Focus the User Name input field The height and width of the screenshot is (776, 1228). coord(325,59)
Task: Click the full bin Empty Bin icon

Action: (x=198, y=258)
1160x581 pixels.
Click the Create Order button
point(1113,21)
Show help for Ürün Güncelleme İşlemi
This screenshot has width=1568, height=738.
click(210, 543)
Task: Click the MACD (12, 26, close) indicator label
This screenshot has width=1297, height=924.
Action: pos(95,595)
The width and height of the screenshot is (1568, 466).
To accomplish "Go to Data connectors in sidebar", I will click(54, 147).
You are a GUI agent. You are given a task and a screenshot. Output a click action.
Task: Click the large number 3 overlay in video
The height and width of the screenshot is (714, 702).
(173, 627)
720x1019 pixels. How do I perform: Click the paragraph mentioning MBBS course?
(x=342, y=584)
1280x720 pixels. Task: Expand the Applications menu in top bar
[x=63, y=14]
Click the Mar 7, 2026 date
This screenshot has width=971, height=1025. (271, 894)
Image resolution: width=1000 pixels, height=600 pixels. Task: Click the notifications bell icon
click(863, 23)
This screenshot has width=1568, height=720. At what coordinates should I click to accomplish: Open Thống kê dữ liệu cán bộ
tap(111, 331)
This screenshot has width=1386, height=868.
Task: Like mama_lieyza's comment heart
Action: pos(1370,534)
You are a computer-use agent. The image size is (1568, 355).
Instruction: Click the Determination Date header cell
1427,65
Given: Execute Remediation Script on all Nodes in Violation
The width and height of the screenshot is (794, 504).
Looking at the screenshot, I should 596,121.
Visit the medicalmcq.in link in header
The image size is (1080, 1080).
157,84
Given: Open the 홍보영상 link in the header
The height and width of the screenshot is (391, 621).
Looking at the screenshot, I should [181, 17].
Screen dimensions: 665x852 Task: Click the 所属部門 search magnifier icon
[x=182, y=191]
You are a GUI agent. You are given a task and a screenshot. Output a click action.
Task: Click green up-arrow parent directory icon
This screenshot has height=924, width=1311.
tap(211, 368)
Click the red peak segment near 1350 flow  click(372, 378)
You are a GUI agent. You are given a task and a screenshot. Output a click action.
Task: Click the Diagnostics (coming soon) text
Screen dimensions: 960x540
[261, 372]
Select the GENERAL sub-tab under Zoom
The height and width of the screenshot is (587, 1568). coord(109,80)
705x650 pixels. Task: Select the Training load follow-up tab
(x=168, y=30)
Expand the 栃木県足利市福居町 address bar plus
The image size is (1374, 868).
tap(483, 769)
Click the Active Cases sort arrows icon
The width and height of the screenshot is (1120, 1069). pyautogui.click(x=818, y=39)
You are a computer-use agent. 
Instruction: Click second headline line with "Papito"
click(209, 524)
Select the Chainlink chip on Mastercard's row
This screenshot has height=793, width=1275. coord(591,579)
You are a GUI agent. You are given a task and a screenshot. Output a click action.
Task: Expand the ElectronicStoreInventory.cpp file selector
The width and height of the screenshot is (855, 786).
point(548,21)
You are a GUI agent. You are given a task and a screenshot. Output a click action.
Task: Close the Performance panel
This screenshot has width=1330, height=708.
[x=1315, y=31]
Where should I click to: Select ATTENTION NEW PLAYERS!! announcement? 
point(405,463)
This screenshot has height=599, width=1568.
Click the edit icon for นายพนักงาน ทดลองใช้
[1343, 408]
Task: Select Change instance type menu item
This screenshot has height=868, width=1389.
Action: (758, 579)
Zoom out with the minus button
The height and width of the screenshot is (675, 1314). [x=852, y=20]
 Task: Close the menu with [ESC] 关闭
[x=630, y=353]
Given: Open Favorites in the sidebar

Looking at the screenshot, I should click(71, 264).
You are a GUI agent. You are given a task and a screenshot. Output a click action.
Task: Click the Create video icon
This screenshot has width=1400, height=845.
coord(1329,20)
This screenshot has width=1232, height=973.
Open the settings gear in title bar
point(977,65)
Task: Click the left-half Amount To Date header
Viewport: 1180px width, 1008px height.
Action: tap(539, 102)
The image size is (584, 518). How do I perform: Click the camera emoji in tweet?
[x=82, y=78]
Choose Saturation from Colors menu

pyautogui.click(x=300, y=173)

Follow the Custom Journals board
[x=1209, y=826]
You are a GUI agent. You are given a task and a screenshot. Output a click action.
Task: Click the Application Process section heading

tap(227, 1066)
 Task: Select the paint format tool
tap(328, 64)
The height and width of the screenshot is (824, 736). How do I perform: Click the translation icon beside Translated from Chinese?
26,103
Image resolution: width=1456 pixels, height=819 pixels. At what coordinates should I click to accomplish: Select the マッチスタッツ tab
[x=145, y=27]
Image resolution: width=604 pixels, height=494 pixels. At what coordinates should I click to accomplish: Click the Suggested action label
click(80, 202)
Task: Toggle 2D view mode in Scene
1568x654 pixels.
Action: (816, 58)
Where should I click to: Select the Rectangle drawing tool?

- - - -

:: What is expected ::
Format the records above as a JSON list of strings, with one string for each line and blank lines omitted.

:: Correct result ::
[
  "Focus the User Name input field The height and width of the screenshot is (776, 1228). coord(325,59)",
  "Task: Click the full bin Empty Bin icon",
  "Action: (x=198, y=258)",
  "1160x581 pixels.",
  "Click the Create Order button",
  "point(1113,21)",
  "Show help for Ürün Güncelleme İşlemi",
  "This screenshot has width=1568, height=738.",
  "click(210, 543)",
  "Task: Click the MACD (12, 26, close) indicator label",
  "This screenshot has width=1297, height=924.",
  "Action: pos(95,595)",
  "The width and height of the screenshot is (1568, 466).",
  "To accomplish \"Go to Data connectors in sidebar\", I will click(54, 147).",
  "You are a GUI agent. You are given a task and a screenshot. Output a click action.",
  "Task: Click the large number 3 overlay in video",
  "The height and width of the screenshot is (714, 702).",
  "(173, 627)",
  "720x1019 pixels. How do I perform: Click the paragraph mentioning MBBS course?",
  "(x=342, y=584)",
  "1280x720 pixels. Task: Expand the Applications menu in top bar",
  "[x=63, y=14]",
  "Click the Mar 7, 2026 date",
  "This screenshot has width=971, height=1025. (271, 894)",
  "Image resolution: width=1000 pixels, height=600 pixels. Task: Click the notifications bell icon",
  "click(863, 23)",
  "This screenshot has width=1568, height=720. At what coordinates should I click to accomplish: Open Thống kê dữ liệu cán bộ",
  "tap(111, 331)",
  "This screenshot has width=1386, height=868.",
  "Task: Like mama_lieyza's comment heart",
  "Action: pos(1370,534)",
  "You are a computer-use agent. The image size is (1568, 355).",
  "Instruction: Click the Determination Date header cell",
  "1427,65",
  "Given: Execute Remediation Script on all Nodes in Violation",
  "The width and height of the screenshot is (794, 504).",
  "Looking at the screenshot, I should 596,121.",
  "Visit the medicalmcq.in link in header",
  "The image size is (1080, 1080).",
  "157,84",
  "Given: Open the 홍보영상 link in the header",
  "The height and width of the screenshot is (391, 621).",
  "Looking at the screenshot, I should [181, 17].",
  "Screen dimensions: 665x852 Task: Click the 所属部門 search magnifier icon",
  "[x=182, y=191]",
  "You are a GUI agent. You are given a task and a screenshot. Output a click action.",
  "Task: Click green up-arrow parent directory icon",
  "This screenshot has height=924, width=1311.",
  "tap(211, 368)",
  "Click the red peak segment near 1350 flow  click(372, 378)",
  "You are a GUI agent. You are given a task and a screenshot. Output a click action.",
  "Task: Click the Diagnostics (coming soon) text",
  "Screen dimensions: 960x540",
  "[261, 372]",
  "Select the GENERAL sub-tab under Zoom",
  "The height and width of the screenshot is (587, 1568). coord(109,80)",
  "705x650 pixels. Task: Select the Training load follow-up tab",
  "(x=168, y=30)",
  "Expand the 栃木県足利市福居町 address bar plus",
  "The image size is (1374, 868).",
  "tap(483, 769)",
  "Click the Active Cases sort arrows icon",
  "The width and height of the screenshot is (1120, 1069). pyautogui.click(x=818, y=39)",
  "You are a computer-use agent. ",
  "Instruction: Click second headline line with \"Papito\"",
  "click(209, 524)",
  "Select the Chainlink chip on Mastercard's row",
  "This screenshot has height=793, width=1275. coord(591,579)",
  "You are a GUI agent. You are given a task and a screenshot. Output a click action.",
  "Task: Expand the ElectronicStoreInventory.cpp file selector",
  "The width and height of the screenshot is (855, 786).",
  "point(548,21)",
  "You are a GUI agent. You are given a task and a screenshot. Output a click action.",
  "Task: Close the Performance panel",
  "This screenshot has width=1330, height=708.",
  "[x=1315, y=31]",
  "Where should I click to: Select ATTENTION NEW PLAYERS!! announcement? ",
  "point(405,463)",
  "This screenshot has height=599, width=1568.",
  "Click the edit icon for นายพนักงาน ทดลองใช้",
  "[1343, 408]",
  "Task: Select Change instance type menu item",
  "This screenshot has height=868, width=1389.",
  "Action: (758, 579)",
  "Zoom out with the minus button",
  "The height and width of the screenshot is (675, 1314). [x=852, y=20]",
  " Task: Close the menu with [ESC] 关闭",
  "[x=630, y=353]",
  "Given: Open Favorites in the sidebar",
  "Looking at the screenshot, I should click(71, 264).",
  "You are a GUI agent. You are given a task and a screenshot. Output a click action.",
  "Task: Click the Create video icon",
  "This screenshot has width=1400, height=845.",
  "coord(1329,20)",
  "This screenshot has width=1232, height=973.",
  "Open the settings gear in title bar",
  "point(977,65)",
  "Task: Click the left-half Amount To Date header",
  "Viewport: 1180px width, 1008px height.",
  "Action: tap(539, 102)",
  "The image size is (584, 518). How do I perform: Click the camera emoji in tweet?",
  "[x=82, y=78]",
  "Choose Saturation from Colors menu",
  "pyautogui.click(x=300, y=173)",
  "Follow the Custom Journals board",
  "[x=1209, y=826]",
  "You are a GUI agent. You are given a task and a screenshot. Output a click action.",
  "Task: Click the Application Process section heading",
  "tap(227, 1066)",
  " Task: Select the paint format tool",
  "tap(328, 64)",
  "The height and width of the screenshot is (824, 736). How do I perform: Click the translation icon beside Translated from Chinese?",
  "26,103",
  "Image resolution: width=1456 pixels, height=819 pixels. At what coordinates should I click to accomplish: Select the マッチスタッツ tab",
  "[x=145, y=27]",
  "Image resolution: width=604 pixels, height=494 pixels. At what coordinates should I click to accomplish: Click the Suggested action label",
  "click(80, 202)",
  "Task: Toggle 2D view mode in Scene",
  "1568x654 pixels.",
  "Action: (816, 58)",
  "Where should I click to: Select the Rectangle drawing tool?"
]